## Brief
Take the material below and output exactly the run of lines from the one containing "Open the All Documents dropdown" down to the one containing "Task: Click BET NOW for Spin Sports", with both included.

BEGIN Data in this exercise

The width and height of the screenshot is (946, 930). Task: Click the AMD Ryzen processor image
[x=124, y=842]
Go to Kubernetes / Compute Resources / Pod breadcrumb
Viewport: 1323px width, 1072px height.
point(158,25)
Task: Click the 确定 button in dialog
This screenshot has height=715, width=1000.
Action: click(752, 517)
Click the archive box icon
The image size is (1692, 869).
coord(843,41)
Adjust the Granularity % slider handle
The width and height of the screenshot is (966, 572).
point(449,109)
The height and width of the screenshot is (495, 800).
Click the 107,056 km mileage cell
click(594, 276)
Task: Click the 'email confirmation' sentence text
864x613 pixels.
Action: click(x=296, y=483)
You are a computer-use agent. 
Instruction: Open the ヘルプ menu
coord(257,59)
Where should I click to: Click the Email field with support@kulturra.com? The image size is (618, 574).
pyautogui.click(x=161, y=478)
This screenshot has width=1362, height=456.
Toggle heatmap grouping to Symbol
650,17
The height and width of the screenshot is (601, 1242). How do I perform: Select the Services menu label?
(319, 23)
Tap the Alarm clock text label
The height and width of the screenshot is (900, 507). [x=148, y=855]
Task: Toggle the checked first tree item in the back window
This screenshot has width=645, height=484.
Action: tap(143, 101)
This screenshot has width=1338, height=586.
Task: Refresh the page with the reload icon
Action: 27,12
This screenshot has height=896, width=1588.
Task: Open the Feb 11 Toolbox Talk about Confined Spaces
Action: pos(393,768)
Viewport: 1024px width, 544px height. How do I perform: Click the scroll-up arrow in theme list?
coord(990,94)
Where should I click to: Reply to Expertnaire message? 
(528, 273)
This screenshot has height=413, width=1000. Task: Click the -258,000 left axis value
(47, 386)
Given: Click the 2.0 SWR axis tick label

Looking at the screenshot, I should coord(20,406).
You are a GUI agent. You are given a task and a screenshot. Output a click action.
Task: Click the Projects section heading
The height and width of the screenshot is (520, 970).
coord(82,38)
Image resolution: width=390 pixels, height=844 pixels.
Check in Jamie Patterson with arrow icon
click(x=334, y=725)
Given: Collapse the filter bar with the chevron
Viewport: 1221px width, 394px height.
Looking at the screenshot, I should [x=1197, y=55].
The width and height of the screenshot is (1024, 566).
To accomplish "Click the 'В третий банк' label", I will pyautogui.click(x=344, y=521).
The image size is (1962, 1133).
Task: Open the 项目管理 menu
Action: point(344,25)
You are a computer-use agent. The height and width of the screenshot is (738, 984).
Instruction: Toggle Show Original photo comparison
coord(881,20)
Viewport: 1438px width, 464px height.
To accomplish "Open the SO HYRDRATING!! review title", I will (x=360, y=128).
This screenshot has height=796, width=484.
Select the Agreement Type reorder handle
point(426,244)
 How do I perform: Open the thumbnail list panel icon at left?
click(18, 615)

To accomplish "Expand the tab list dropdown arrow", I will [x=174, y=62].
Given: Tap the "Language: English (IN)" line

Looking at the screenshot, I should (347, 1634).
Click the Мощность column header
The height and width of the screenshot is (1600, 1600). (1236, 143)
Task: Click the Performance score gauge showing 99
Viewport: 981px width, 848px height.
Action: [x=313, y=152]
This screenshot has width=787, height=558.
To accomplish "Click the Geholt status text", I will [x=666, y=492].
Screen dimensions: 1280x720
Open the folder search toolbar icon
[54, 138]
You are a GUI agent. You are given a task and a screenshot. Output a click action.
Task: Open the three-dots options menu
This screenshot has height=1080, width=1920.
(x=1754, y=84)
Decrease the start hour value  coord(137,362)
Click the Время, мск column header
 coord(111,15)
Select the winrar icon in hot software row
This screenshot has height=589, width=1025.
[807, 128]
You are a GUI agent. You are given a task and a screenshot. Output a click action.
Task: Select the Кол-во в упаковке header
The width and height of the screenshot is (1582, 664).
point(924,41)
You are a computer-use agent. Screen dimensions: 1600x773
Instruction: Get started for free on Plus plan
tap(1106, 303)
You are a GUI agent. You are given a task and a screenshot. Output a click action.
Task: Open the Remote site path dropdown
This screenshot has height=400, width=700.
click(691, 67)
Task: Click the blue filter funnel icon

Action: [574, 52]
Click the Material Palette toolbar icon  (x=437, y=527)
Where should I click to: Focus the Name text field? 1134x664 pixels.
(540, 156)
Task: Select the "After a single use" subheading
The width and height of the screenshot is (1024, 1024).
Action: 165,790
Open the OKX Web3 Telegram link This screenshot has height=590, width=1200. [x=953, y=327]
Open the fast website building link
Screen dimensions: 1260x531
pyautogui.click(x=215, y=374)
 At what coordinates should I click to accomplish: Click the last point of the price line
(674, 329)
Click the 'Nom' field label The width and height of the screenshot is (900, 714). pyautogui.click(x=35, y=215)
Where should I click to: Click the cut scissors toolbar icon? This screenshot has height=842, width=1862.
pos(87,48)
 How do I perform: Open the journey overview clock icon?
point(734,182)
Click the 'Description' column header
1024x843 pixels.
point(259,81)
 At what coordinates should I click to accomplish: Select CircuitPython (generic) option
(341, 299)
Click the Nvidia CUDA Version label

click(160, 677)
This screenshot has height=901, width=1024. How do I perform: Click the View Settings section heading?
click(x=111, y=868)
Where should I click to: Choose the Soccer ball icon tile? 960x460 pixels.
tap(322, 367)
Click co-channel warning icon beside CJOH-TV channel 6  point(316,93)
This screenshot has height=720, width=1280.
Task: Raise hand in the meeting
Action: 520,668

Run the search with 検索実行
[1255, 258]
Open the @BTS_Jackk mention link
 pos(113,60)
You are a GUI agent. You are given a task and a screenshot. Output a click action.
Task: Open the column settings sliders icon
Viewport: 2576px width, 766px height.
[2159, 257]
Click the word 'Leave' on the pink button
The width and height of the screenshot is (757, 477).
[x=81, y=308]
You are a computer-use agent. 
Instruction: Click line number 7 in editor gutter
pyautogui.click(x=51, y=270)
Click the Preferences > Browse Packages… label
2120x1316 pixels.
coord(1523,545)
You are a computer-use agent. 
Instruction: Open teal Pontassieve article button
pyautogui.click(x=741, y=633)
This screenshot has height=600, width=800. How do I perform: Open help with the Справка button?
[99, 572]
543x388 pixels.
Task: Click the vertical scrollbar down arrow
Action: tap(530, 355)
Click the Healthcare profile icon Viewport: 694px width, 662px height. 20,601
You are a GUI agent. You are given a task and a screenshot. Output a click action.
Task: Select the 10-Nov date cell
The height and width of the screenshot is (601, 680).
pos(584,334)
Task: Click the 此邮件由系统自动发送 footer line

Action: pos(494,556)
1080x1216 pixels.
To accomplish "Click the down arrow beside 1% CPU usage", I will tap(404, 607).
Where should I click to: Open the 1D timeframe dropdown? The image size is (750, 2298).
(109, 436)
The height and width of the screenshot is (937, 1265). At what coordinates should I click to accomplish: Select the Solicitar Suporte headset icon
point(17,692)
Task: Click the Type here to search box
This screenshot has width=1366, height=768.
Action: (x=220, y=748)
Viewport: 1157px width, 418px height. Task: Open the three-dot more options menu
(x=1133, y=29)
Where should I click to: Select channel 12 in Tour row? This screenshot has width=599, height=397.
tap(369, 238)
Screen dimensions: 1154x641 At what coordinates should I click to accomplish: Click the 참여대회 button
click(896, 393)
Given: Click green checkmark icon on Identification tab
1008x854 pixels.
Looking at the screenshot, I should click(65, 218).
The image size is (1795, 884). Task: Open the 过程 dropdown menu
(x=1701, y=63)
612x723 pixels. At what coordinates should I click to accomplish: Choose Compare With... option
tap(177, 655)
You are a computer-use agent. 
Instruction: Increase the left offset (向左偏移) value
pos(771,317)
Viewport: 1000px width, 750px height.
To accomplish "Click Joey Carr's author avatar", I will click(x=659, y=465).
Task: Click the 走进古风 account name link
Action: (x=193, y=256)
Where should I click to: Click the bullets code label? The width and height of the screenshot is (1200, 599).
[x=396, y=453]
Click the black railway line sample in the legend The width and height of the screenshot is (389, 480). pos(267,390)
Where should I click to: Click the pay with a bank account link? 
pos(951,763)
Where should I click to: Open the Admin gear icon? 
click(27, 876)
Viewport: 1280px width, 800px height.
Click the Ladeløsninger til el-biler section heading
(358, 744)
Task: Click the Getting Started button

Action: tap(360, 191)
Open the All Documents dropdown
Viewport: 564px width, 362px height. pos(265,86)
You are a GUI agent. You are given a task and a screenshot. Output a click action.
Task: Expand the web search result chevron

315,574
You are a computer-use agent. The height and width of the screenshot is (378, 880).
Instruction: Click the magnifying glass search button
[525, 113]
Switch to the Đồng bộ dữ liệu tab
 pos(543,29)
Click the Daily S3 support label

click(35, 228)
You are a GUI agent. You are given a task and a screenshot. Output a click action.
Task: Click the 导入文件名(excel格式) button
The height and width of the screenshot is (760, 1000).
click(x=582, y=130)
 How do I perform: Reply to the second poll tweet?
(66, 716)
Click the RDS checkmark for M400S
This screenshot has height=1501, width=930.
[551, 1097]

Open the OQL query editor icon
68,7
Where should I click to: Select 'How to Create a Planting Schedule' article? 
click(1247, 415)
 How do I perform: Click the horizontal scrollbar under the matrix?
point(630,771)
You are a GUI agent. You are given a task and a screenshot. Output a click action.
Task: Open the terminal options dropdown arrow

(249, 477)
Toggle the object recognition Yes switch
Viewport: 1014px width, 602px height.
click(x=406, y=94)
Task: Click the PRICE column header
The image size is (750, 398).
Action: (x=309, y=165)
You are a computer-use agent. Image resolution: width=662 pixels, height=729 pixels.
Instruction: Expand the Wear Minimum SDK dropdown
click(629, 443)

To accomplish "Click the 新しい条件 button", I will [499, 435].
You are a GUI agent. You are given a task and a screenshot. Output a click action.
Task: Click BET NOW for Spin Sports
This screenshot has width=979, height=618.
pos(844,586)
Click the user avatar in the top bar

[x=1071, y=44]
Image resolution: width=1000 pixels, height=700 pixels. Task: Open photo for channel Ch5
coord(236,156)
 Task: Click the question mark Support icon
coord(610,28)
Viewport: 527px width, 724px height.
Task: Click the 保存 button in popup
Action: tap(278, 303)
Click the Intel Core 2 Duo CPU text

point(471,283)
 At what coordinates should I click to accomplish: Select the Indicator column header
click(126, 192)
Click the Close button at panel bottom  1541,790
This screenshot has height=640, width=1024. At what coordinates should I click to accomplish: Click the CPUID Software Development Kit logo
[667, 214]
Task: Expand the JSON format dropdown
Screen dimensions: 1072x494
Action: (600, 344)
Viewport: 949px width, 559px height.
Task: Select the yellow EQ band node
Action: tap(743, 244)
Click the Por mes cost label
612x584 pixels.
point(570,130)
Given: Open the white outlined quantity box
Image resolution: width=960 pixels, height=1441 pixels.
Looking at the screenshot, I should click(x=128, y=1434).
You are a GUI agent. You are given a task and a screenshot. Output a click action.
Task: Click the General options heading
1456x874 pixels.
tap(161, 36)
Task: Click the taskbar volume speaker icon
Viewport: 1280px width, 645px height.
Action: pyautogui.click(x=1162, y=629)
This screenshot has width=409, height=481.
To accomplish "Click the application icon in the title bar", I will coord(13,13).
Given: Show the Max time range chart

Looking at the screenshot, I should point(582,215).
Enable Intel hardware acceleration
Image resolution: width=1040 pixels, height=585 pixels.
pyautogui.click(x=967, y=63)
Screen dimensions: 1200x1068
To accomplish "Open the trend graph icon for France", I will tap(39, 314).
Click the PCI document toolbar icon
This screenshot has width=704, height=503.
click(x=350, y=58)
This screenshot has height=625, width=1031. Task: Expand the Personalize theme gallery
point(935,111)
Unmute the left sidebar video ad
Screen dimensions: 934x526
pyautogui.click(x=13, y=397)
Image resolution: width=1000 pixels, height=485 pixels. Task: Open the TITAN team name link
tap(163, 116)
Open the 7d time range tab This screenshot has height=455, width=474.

END Data in this exercise

## Result
Open the All Documents dropdown
Viewport: 564px width, 362px height. pos(265,86)
You are a GUI agent. You are given a task and a screenshot. Output a click action.
Task: Expand the web search result chevron

315,574
You are a computer-use agent. The height and width of the screenshot is (378, 880).
Instruction: Click the magnifying glass search button
[525, 113]
Switch to the Đồng bộ dữ liệu tab
 pos(543,29)
Click the Daily S3 support label

click(35, 228)
You are a GUI agent. You are given a task and a screenshot. Output a click action.
Task: Click the 导入文件名(excel格式) button
The height and width of the screenshot is (760, 1000).
click(x=582, y=130)
 How do I perform: Reply to the second poll tweet?
(66, 716)
Click the RDS checkmark for M400S
This screenshot has height=1501, width=930.
[551, 1097]

Open the OQL query editor icon
68,7
Where should I click to: Select 'How to Create a Planting Schedule' article? 
click(1247, 415)
 How do I perform: Click the horizontal scrollbar under the matrix?
point(630,771)
You are a GUI agent. You are given a task and a screenshot. Output a click action.
Task: Open the terminal options dropdown arrow

(249, 477)
Toggle the object recognition Yes switch
Viewport: 1014px width, 602px height.
click(x=406, y=94)
Task: Click the PRICE column header
The image size is (750, 398).
Action: (x=309, y=165)
You are a computer-use agent. Image resolution: width=662 pixels, height=729 pixels.
Instruction: Expand the Wear Minimum SDK dropdown
click(629, 443)

To accomplish "Click the 新しい条件 button", I will [499, 435].
You are a GUI agent. You are given a task and a screenshot. Output a click action.
Task: Click BET NOW for Spin Sports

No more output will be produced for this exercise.